He has worked his way through refugee camps, capturing the stories of migrants across the world. Now celebrated Chinese artist Ai Weiwei (艾未未) has brought the fruits of his labor to New York, scattering more than 300 works across the metropolis.
Ai’s most ambitious outdoor project to date, Good Fences Make Good Neighbors — which takes its name from a line in a poem by Robert Frost — formally opened yesterday and will run until the middle of February next year.
It is a love letter of sorts to a city the artist, 60, called home from 1983 to 1993, and a new illustration of his empathy for refugees worldwide — stemming from his own experience of being exiled after his father, a poet, was branded an enemy China.
Photo: AFP
“I need to pay back my love,” Ai said at a media conference in Central Park, honoring “a city [where] every young artist wants to be,” where “you never feel you are a foreigner.”
However, the location of one of his large-scale works — a Gilded Cage installed at the southeast entrance of Central Park — is by no means a coincidence.

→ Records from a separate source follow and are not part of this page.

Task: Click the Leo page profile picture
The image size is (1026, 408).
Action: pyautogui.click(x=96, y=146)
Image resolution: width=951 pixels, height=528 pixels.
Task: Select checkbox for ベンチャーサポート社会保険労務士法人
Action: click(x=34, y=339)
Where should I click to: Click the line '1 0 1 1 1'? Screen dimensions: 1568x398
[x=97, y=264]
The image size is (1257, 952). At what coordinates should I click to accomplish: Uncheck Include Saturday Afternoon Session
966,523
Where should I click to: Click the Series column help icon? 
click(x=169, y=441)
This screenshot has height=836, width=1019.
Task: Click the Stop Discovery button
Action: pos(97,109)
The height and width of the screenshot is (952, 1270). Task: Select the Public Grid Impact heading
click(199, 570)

Visible from the heights of Trump Tower, where US President Donald Trump famously maintains a golden apartment, Ai said he “made it gold to please” the president, of whom he is a staunch critic.
“The travel ban, the wall to be built between the US and Mexico, which is unthinkable policy: We are living at a time when there is no tolerance, divided — they are trying to separate us by color, race, religion nationality,” said Ai, who now lives in Berlin and Beijing.
Ai’s citywide exhibition is a gesture welcomed by New York, something of a sanctuary in the midst of the Trump administration’s anti-immigration agenda.
“New York City is the perfect canvas for Ai Weiwei’s work,” New York City Mayor Bill de Blasio said in a statement, adding his pieces “challenge us and can bring about social progress.”
The project — organized by the New York-based Public Art Fund — “draws attention to the unprecedented divisions in our political system and confronts xenophobia,” de Blasio’s wife, Chirlane McCray, said.
Ai’s works, intertwined with the urban landscape, can be found in Manhattan, the Bronx, Queens, Brooklyn and Staten Island.
They range from monumental structures to 200 unique banners attached to lampposts in all five boroughs, and images of refugees displayed in spaces usually reserved for advertising.
Another cage — this time silver, arched and about 12m tall — is located under the arch of Washington Square Park, a place with personal ties to Ai’s time living in New York.
Like the golden cage, which you can enter, a mirrored passage running underneath the arch represents an interactive element found in each of the exhibition’s cages and gratings — all re-imaginings of the ominous security fence.
As for China and its government, Ai, whose passport was seized until 2015, no longer seems to prioritize targeting them.
“More and more I realize that human rights is general, not only in China but everywhere,” he said. “We always have to see humanity as one ... we are all connected.”